Ein Flow kommt einfach plötzlich, also wirklich auslösen glaube ich nicht. Aber ich glaub schon, dass man es ein bisschen beeinflussen kann. Aber es muss in dem Moment alles passen, zumindest bei mir ist das so. Und dann musst du in der Lage sein auch während dem Laufen deinen Kopf auszuschalten, es zuzulassen und dich nicht ablenken lassen. Wenn ich laufe, dann laufe ich und genau darauf muss ich mich konzentrieren. Kleine Wehwehchen und Sachen, die mich im Alltag belasten, muss ich in dem Moment außen vorlassen. Dein Kopf fügt sich sozusagen dem Körper.
Du machst ja auch viel Yoga, brauchst du das als Ergänzungstraining zum Laufen?

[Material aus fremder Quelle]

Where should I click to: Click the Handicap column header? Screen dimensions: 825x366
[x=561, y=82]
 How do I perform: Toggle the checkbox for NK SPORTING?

Eigentlich ist es eher umgekehrt: Yoga ist mein Lebensstil und Laufen ist mein Ausgleich, aber in jedem Fall ergänzt es sich perfekt. Ich praktiziere Bikram Yoga, das sind 26 Körperübungen bei einer konstanten Raumtemperatur von 38 Grad und zwei Atemübungen. Das ist ein sehr effektives Training für deine Muskulatur wegen der immer gleichbleibenden Belastung und das Dehnen ist bei der Temperatur nachhaltiger. Ab September mache ich eine Ausbildung zum Bikram Lehrer, darauf freu ich mich schon besonders.
Hast du einen guten Tipp für angehende Marathonläufer?
Man muss seine Ziele realistisch stecken, einen guten Trainingsplan haben und sich nicht unterkriegen lassen. Für den Trainingsplan empfehle ich, sich Support zu suchen und eine ordentliche Leistungsdiagnostik zu machen, das zahlt sich in jedem Fall aus. An den Trainingsplan muss man sich dann natürlich auch halten, jeder hat mal einen schlechten Tag. Aber ich such mir dann immer einen Trainingspartner, das motiviert am meisten.